Mrs. Crowley
Don't be so silly.
Dick
By the way, you don't want to dance with me, do you?
Mrs. Crowley
Certainly not. You dance abominably.
Dick
It's charming of you to say so. It puts me at my ease at once.
Mrs. Crowley
Come and sit on the sofa and talk seriously.
Dick
Ah, you want to flirt with me, Mrs. Crowley.
Mrs. Crowley
Good heavens, what on earth makes you think that?
Dick
It's what a woman always means when she asks you to talk sensibly.
Mrs. Crowley
I can't bear a man who thinks women are in love with him.
Dick
Bless you, I don't think that. I only think they want to marry me.
Mrs. Crowley
That's equally detestable.
Dick
Not at all. However old, ugly, and generally undesirable a man is, he'll find a heap of charming girls who are willing to marry him.

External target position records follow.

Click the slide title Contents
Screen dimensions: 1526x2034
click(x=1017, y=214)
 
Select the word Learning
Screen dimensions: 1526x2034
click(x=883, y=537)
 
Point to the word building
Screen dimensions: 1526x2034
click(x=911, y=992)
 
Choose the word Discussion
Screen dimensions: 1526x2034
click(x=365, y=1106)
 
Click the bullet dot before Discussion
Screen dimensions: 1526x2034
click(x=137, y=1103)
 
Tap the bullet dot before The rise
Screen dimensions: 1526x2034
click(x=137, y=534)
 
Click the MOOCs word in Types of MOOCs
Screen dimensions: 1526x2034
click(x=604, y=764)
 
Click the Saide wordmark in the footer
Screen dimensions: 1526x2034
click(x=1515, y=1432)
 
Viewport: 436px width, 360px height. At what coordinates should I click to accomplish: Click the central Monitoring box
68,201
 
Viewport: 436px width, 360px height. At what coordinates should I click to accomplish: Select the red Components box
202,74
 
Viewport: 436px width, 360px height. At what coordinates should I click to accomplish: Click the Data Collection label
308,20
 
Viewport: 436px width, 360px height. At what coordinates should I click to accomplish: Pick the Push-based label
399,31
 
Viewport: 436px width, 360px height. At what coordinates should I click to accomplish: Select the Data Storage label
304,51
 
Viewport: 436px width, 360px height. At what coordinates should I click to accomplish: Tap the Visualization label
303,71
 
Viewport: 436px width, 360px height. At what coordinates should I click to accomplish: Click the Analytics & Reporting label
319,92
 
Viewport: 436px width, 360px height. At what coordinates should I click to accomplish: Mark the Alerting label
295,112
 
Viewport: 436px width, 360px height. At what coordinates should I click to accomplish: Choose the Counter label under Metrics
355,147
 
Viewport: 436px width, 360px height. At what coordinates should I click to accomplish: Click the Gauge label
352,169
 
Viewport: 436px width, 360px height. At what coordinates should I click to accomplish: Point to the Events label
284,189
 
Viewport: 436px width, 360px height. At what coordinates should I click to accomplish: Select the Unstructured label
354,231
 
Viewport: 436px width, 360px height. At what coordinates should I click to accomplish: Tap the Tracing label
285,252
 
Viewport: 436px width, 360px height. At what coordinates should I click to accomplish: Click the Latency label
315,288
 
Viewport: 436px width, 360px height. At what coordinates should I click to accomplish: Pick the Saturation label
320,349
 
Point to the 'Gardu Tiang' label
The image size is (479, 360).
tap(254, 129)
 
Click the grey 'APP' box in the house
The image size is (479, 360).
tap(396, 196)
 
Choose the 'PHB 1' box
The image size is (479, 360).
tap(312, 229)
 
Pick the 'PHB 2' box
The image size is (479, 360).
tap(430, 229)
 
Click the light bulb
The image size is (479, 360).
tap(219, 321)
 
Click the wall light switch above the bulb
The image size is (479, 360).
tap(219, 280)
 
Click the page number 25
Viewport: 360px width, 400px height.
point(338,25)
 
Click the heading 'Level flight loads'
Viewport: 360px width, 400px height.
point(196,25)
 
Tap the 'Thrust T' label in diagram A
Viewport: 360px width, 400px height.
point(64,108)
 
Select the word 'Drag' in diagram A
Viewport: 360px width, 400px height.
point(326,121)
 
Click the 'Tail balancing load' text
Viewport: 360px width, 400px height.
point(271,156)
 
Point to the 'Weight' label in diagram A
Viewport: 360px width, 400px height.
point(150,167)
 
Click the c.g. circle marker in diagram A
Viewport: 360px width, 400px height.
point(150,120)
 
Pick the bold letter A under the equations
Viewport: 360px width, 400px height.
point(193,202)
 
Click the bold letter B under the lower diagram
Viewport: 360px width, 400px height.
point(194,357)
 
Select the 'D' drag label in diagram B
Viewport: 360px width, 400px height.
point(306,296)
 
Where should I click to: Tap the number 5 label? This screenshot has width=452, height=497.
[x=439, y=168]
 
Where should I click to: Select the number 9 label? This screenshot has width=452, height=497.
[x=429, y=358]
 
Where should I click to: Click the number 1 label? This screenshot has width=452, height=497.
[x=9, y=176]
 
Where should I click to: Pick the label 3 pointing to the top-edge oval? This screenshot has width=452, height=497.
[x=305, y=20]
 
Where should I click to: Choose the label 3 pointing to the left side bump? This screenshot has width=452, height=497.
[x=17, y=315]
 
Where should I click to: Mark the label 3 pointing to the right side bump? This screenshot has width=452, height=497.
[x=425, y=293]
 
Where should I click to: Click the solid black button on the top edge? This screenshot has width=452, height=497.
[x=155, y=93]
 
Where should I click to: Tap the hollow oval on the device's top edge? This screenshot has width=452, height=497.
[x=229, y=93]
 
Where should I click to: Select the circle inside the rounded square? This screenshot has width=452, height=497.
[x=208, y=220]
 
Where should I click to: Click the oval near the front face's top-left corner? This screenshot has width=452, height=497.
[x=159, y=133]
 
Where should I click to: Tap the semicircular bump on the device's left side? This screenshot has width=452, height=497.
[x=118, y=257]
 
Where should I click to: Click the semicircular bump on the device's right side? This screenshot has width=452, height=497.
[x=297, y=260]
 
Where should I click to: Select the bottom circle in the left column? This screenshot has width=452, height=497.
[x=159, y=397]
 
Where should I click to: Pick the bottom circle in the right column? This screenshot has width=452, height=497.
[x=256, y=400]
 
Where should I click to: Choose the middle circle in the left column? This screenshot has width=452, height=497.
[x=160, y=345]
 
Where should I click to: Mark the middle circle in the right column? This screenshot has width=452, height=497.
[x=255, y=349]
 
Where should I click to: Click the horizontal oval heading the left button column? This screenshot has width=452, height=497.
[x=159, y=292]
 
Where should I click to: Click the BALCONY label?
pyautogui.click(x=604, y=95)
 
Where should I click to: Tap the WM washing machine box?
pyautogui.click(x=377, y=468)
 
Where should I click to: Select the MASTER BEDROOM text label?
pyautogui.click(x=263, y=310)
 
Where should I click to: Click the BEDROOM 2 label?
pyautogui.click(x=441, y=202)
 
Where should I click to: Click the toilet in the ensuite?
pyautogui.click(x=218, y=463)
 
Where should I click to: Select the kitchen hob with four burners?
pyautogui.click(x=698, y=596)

Marriage is still the only decent means of livelihood for a really nice girl.
Mrs. Crowley
But, my dear friend, if a woman really makes up her mind to marry a man, nothing on earth can save him.
Dick
Don't say that, you terrify me.
Mrs. Crowley
You need not be in the least alarmed, because I shall refuse you.
Dick
Thanks, awfully. But all the same I don't think I'll risk a proposal.
Mrs. Crowley
My dear Mr. Lomas, your only safety is in immediate flight.
Dick
Why?
Mrs. Crowley
It must be obvious to the meanest intelligence that you've been on the verge of proposing to me for the last month.
Dick
Oh, I assure you, you're quite mistaken.
Mrs. Crowley
Then I shan't come to the play with you to-morrow?
Dick
But I've taken the seats, and I've ordered an exquisite dinner at the Carlton.
Mrs. Crowley
What have you ordered?
Dick
Potage Bisque… [She makes a little face.]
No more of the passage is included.